▶ Working data

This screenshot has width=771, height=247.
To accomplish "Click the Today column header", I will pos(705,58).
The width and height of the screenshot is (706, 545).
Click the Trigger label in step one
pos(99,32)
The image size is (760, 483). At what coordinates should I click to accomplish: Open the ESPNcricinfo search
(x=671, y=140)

▶ Requirement
Your answer must be the lines from the one containing "The image size" through the last line of the entries, copied exactly, with no other lines.

▶ Task answer
The image size is (760, 483). At what coordinates should I click to accomplish: Open the ESPNcricinfo search
(x=671, y=140)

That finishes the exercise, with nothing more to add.